#### RECORD SET

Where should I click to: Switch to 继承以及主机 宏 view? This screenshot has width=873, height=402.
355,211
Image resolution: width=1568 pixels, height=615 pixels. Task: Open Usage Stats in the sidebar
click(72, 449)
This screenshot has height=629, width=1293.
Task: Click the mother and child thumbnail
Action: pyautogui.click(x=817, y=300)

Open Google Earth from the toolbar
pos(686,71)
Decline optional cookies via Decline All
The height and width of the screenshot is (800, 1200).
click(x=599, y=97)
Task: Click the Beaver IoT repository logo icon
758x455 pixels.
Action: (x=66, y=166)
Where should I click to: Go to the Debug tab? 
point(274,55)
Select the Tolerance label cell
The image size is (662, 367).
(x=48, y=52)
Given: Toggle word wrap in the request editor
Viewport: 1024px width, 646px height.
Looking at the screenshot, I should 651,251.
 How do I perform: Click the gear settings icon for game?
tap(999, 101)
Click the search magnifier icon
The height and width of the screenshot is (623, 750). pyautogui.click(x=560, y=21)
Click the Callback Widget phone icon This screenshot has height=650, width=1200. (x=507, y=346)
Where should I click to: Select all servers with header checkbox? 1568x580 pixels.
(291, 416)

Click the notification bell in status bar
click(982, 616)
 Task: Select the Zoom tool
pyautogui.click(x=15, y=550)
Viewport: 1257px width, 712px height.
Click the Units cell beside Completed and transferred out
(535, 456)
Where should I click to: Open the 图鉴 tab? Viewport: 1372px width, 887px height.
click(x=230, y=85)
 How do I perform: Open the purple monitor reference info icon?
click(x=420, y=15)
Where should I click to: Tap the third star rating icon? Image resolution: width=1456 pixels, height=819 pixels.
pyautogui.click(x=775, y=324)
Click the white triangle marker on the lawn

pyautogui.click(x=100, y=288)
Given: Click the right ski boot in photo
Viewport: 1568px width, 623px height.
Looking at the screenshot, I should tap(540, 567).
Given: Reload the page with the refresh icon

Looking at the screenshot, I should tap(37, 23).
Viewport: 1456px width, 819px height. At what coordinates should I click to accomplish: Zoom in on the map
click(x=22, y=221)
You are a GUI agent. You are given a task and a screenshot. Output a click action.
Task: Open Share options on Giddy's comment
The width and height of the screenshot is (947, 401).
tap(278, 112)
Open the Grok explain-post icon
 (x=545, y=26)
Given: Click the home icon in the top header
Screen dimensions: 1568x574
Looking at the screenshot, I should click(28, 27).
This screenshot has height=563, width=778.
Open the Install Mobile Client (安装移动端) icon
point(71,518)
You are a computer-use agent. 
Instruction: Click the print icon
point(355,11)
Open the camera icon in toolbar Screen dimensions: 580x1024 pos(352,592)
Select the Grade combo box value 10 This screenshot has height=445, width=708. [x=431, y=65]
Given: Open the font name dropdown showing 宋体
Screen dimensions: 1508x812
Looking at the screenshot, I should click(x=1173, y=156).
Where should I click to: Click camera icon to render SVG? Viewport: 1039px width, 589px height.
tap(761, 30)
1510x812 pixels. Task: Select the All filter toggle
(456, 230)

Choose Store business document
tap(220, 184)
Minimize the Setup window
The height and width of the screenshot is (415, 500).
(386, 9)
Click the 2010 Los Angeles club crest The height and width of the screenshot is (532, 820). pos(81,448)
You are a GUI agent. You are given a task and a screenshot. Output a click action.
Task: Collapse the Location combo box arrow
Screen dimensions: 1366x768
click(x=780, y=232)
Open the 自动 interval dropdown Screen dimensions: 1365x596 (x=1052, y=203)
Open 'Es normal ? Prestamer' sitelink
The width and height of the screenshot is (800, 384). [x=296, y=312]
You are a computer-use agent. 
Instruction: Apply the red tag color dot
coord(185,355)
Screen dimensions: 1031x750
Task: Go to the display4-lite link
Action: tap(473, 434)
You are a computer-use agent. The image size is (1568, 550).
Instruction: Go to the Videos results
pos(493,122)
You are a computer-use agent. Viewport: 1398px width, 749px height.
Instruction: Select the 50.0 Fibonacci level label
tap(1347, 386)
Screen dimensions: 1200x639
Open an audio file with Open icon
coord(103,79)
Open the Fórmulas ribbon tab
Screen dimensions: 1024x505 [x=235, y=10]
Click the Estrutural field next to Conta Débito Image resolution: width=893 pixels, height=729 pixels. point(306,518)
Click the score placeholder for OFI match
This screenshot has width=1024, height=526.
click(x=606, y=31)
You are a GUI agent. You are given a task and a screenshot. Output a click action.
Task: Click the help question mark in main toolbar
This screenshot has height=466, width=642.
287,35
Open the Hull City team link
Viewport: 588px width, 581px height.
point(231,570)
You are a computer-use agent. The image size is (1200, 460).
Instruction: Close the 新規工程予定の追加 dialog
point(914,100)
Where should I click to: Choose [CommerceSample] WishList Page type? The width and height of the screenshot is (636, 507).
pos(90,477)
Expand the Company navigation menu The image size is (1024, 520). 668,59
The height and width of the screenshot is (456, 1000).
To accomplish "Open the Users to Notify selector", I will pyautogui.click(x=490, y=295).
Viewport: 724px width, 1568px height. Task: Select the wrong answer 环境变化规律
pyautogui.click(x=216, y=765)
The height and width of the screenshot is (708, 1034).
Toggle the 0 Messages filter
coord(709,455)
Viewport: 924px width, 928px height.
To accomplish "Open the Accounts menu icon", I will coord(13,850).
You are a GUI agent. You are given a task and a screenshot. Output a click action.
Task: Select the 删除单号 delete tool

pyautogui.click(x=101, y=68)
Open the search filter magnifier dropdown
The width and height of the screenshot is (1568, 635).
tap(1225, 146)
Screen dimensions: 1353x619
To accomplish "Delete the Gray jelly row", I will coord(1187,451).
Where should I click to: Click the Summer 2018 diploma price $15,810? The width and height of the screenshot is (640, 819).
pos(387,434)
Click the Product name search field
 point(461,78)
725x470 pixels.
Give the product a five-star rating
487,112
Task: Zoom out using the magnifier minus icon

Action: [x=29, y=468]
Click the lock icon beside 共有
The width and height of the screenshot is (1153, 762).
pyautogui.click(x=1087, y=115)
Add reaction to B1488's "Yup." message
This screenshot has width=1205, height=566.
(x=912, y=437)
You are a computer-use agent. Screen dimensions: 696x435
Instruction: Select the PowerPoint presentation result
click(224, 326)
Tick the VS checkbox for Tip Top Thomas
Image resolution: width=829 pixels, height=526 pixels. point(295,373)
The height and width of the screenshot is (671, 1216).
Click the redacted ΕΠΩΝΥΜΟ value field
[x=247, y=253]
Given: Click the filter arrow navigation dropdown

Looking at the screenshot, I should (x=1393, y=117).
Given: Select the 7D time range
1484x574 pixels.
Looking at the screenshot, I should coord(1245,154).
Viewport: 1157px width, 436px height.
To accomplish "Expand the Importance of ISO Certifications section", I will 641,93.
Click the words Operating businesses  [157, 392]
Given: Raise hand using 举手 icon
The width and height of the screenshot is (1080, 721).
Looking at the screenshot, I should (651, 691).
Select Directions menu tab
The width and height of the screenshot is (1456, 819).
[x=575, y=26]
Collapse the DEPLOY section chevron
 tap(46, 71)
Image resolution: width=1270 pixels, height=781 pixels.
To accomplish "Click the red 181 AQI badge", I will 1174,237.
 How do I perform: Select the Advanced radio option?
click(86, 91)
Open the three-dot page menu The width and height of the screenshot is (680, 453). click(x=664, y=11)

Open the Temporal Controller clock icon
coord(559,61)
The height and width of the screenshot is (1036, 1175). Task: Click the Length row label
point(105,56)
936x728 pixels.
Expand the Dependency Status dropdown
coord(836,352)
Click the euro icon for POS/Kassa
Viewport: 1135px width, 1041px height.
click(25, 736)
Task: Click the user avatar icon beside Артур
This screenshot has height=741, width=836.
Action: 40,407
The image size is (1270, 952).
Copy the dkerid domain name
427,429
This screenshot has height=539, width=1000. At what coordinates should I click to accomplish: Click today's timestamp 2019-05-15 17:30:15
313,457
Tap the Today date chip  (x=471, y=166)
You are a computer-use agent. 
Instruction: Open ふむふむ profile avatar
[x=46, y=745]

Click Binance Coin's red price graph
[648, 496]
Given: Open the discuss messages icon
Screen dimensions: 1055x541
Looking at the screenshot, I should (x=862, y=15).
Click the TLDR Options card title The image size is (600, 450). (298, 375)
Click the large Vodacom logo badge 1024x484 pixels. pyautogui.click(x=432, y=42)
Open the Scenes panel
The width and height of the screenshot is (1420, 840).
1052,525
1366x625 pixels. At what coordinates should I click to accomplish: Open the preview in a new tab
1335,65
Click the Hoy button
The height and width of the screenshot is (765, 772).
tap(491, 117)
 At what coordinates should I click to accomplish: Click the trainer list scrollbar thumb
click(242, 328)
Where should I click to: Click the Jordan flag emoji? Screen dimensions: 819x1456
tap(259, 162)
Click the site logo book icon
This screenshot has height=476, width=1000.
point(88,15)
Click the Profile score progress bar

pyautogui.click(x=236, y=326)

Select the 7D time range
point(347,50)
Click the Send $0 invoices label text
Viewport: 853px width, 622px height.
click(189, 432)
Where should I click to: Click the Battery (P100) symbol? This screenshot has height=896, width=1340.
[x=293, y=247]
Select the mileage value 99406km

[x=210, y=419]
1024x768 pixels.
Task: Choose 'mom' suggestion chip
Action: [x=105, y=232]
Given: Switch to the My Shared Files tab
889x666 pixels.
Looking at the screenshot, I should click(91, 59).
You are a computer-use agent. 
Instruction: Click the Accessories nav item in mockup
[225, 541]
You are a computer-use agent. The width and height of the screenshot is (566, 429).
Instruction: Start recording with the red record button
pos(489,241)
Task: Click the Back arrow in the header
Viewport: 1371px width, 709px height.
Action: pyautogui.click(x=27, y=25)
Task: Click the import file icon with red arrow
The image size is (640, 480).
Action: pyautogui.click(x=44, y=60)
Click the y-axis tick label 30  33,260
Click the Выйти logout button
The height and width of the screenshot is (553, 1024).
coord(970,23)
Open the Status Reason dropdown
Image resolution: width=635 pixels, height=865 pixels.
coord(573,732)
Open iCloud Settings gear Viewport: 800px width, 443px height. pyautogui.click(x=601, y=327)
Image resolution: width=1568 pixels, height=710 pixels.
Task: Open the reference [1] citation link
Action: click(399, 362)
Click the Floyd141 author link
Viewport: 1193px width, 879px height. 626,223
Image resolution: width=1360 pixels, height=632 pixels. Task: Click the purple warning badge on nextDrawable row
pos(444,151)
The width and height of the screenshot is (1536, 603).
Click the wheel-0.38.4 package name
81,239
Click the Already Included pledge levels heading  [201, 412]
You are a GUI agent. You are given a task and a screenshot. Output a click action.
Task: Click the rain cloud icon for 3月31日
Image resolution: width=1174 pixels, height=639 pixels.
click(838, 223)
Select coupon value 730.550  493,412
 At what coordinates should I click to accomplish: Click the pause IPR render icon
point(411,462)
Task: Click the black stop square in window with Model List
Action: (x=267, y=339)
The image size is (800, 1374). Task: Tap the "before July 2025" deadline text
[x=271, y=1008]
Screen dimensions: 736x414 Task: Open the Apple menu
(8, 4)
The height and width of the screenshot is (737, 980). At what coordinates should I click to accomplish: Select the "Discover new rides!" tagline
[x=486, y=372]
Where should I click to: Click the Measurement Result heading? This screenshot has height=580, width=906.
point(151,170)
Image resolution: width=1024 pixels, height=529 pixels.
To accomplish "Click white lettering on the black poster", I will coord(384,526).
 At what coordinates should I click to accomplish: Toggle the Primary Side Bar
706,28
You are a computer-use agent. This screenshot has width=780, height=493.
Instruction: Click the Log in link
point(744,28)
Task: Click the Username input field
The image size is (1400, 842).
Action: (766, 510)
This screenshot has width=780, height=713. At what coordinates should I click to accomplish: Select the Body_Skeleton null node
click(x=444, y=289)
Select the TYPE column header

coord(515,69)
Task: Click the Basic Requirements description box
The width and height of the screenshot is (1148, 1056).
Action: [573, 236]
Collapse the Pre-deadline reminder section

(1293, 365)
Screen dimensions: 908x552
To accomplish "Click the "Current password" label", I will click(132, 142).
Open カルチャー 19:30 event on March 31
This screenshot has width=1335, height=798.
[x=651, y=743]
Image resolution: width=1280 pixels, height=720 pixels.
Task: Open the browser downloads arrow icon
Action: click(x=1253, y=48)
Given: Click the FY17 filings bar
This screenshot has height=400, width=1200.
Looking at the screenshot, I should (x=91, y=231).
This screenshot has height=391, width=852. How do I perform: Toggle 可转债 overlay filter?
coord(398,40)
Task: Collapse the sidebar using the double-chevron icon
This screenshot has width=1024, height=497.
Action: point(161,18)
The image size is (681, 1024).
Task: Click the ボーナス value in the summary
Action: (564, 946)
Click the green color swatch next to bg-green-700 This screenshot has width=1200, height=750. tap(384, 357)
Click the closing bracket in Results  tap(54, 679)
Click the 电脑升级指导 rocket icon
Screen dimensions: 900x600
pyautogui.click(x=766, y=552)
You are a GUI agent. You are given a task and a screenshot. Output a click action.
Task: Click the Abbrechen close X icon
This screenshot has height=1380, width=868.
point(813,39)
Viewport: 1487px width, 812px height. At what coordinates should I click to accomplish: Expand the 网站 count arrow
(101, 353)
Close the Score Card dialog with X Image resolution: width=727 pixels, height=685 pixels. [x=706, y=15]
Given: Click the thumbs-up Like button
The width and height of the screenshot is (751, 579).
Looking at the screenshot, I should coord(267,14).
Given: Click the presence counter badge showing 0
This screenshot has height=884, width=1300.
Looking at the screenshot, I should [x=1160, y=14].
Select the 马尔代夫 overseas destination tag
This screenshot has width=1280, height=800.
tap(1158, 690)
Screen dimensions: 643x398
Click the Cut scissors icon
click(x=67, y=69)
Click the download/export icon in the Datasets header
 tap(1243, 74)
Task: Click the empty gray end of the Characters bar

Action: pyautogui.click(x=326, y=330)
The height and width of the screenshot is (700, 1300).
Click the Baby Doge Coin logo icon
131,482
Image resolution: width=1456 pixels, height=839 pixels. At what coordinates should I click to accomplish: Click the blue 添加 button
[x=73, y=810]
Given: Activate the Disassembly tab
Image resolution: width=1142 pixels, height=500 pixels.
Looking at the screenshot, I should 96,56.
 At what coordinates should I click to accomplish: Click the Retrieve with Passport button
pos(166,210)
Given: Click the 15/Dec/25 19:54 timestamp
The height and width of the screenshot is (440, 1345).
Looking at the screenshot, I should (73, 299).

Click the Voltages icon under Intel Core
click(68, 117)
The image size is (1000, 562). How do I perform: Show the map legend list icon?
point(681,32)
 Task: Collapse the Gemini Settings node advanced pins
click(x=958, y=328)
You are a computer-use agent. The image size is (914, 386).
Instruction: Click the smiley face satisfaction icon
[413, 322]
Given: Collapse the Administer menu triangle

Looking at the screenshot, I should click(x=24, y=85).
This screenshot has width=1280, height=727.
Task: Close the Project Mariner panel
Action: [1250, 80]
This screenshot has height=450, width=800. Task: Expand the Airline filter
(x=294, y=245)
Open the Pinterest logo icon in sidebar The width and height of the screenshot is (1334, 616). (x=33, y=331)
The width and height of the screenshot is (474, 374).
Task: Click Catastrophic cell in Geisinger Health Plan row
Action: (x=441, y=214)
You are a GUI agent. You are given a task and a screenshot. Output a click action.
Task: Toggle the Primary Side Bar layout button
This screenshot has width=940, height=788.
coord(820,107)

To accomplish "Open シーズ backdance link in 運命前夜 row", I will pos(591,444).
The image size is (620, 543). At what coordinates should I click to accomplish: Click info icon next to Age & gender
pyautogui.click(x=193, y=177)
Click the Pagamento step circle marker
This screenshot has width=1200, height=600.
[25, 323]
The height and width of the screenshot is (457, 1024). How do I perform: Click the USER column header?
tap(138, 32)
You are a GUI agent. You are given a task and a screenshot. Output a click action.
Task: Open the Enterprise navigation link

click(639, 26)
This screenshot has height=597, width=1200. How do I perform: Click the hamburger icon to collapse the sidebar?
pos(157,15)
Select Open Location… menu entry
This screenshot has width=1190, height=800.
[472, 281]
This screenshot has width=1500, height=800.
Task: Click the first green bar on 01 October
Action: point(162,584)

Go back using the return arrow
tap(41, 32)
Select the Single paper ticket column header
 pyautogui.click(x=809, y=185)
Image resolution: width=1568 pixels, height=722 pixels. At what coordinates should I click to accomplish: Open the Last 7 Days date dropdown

#### REQUIREMENT
Copy out all lines above holding "showing".

#### WRITTEN SOLUTION
Given: Open the font name dropdown showing 宋体
Given: Click the presence counter badge showing 0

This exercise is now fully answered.